A couple of weeks ago I attended the Jazz Age party on Governor’s Island, expecting to see Bill Cunningham, a bit of a celebrity around these blogging parts and one of this blog’s patron saints.
Unfortunately Bill wasn’t at the party and I thought maybe I’ll see him at the party in August or he was a bit under the weather from all of his nights out. I did once see the man, fast asleep on the ferry over to Governor’s Island. His life seemed pretty intense and non stop.
Then I read a couple of days ago that he had suffered a stroke and then I heard he passed away and I cried. As I documented several times on this blog, I met him on a couple of different occasions. I wouldn’t call us friends. I was a huge fan of his. When I met him at the 1920s party on Governor’s Island, he was incredibly engrossed in his work but when I met him again in Boston about a year ago and he was very kind and we had a good conversation. He seemed amazed about how Boston had changed since the way it had been when he was growing up. He even took my photo.
I mentioned before that I loved Bill’s photos even before I knew who he was. I grew up in New York and my parents always read the New York Times. I remember seeing his photos in the Times and thinking that he captured the city the way it actually was. A lot of people try to capture New York but they get its glossy version. Bill captured the real version of it with every single kind of person that walks the street. It didn’t occur to me until later that he was capturing fashion. I just remembered thinking that he was a person who really captured what was going on in New York.
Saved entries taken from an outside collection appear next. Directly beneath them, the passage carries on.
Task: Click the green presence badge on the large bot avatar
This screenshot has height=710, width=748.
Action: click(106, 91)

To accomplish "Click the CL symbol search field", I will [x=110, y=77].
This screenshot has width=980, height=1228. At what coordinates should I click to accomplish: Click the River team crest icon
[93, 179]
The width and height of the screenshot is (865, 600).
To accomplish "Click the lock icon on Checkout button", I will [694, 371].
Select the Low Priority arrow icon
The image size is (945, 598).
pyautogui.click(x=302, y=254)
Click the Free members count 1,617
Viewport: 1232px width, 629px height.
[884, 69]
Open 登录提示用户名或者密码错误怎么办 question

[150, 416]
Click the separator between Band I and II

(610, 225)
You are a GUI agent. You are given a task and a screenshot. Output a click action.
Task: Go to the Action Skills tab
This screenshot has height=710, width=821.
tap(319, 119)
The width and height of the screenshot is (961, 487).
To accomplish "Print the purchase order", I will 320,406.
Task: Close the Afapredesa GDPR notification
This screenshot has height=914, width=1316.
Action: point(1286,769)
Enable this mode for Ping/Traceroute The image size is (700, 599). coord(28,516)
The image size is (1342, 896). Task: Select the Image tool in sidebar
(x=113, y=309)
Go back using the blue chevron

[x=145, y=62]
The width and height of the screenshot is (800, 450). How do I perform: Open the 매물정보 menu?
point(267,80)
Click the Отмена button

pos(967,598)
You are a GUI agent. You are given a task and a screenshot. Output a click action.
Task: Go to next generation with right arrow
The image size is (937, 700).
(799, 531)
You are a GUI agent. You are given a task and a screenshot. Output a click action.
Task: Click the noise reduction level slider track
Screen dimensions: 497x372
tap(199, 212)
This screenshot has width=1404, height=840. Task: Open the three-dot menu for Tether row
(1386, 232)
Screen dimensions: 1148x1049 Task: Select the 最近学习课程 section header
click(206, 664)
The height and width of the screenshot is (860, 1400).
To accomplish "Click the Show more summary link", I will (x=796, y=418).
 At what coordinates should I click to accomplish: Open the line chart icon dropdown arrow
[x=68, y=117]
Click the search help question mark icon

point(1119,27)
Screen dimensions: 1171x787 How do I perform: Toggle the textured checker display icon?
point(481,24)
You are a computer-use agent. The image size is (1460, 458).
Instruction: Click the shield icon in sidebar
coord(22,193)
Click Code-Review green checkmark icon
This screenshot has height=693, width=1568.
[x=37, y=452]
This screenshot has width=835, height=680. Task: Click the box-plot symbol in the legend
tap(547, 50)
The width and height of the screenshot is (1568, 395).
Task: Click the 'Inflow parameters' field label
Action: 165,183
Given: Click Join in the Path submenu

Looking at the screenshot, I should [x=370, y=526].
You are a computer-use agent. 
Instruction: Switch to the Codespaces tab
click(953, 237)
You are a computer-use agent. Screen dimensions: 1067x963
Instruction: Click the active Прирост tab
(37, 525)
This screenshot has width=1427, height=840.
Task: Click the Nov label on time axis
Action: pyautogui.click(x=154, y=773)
I heard in a documentary once that everyone has a vision of New York in their mind, even if it is made up. Its different when you actually grow up there, the way I did. You think the idealized version is kind of off or wrong, but Bill captured it the way it really was.
In 2010, I watched the documentary “Bill Cunningham New York” for the first time. I subsequently watched it once a week for about three years. I was mesmerized by what they showed Bill doing and his funny relationship with the people he worked with at the Times, especially John Kurdewan, his layout man at the Times. In the movie, it shows the hilarious interactions between John and Bill and their obvious affection for each other. I particularly love when Bill tells John to stop his antics and to make the page right for the way he wants to do it. It was a nice moment between people who had an obvious affection for each other. I even followed “Work for Bill C,” John’s Instagram page about working for Bill. The pictures up there were out of control adorable, with Bill getting cupcakes with cameras on them from John and other sweet moments between them.
In the documentary, you also got to know Bill Cunningham the person. In the middle of the documentary, Bill said “money is the cheapest thing. Liberty and freedom are the most expensive.” Bill never touched money and he believed that to take money was to be a slave to someone else. It took me a while to catch on to his message, but it is one that I have tried to live my by.
Bill also says that everyone thinks fashion is frivolous but to do away with fashion would be like doing away with civilization. He also said that fashion is the armor that we use to survive everyday life. Recently, my relationship with fashion and clothes has changed and I can see the wisdom of this quote, about how we use clothes to shield ourselves against the indignities of everyday life. It also changes how we relate to different people. When we’re dressed well, we stand up taller and people notice us. When we aren’t, people don’t notice us as much. How we all look matters a lot, a lot more than we actually want to acknowledge.
Now with camera photos and digital photography, daily life is broadcast all the time but Bill Cunningham was the first to do that and in a way, he did it in the best way too.
Goodbye Mr. Cunningham. You will be sorely missed!!!!